Alors que nous vivons une époque particulièrement troublée, les visions d’apocalypse au cinéma se multiplient, de Lars Von Trier à Béla Tarr et à chaque fois dans des registres très différents, quoiqu’ils puissent finir par se rejoindre. Certes Le Cheval de Turin de Béla Tarr est le plus métaphysique des trois, mais ce vent qui souffle continuellement et qui est annonciateur de grands désastres, il n’est finalement pas si éloigné des tornades qui menacent l’équilibre mental de Curtis (le héros de Take Shelter joué par Michael Shannon) et encore plus l’équilibre de sa famille. C’est un autre des points communs aux trois films : outre l’humanité impuissante face à la volonté de Dame Nature, le désastre est circonscrit à chaque fois dans l’intimité d’un cercle familial quelque peu isolé. Arrêtons là les comparaisons, car il est quand même évident que Le Cheval de Turin, Melancholia et Take Shelter ne se ressemblent guère qu’en considération de motifs généraux. Ils démontrent néanmoins, tous ensemble, qu’une inquiétude plane dans l’air, que l’on comprend parce que l’avenir de nos sociétés, aujourd’hui, est dès plus incertain.
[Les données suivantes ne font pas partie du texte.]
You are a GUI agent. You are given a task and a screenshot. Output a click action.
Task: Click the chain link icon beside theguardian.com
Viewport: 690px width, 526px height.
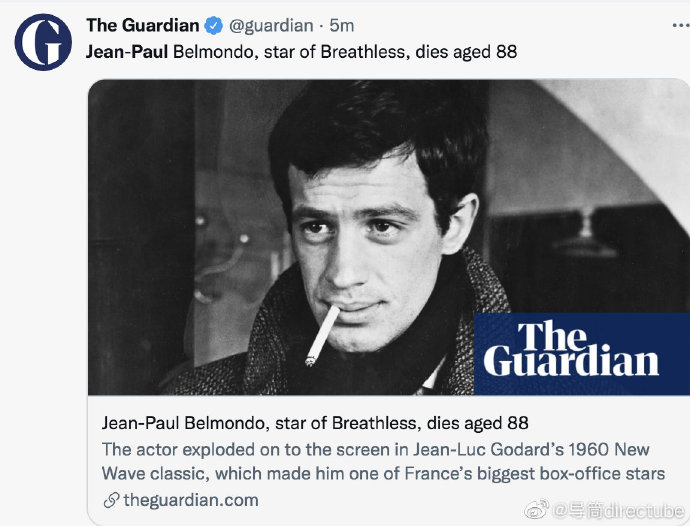click(x=111, y=500)
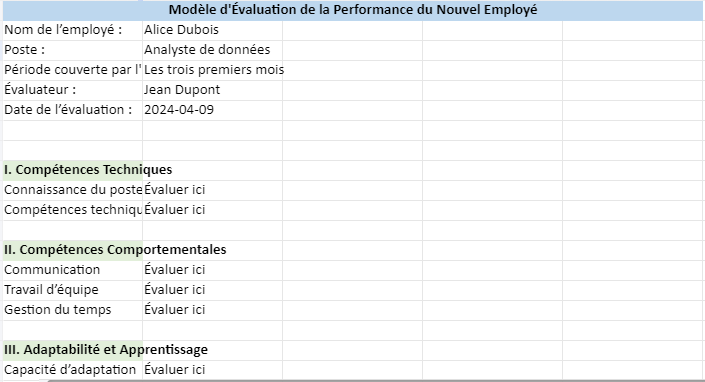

Les Etats-Unis perdent peu à peu leur statut de puissance dominatrice du monde. Les politiques semblent impuissants, sinon dépassés ou incompétents. Les USA ont esquinté une grande part de leur prestige et la crise marque lourdement la somme des échecs les plus récents. L’Etat n’assume plus très bien son rôle, la situation politique actuelle est figée dans un bras de fer qui ne trouvera son épilogue provisoire qu’avec la prochaine élection présidentielle en 2012. La population, elle, souffre de martyrs successifs : le terrorisme, les catastrophes climatiques, la crise financière qui aboutit à une catastrophe sociale. Les temps sont durs et le dernier refuge – ce que va confirmer le film – reste la sacro-sainte famille, socle fondamentale du vivre-ensemble américain.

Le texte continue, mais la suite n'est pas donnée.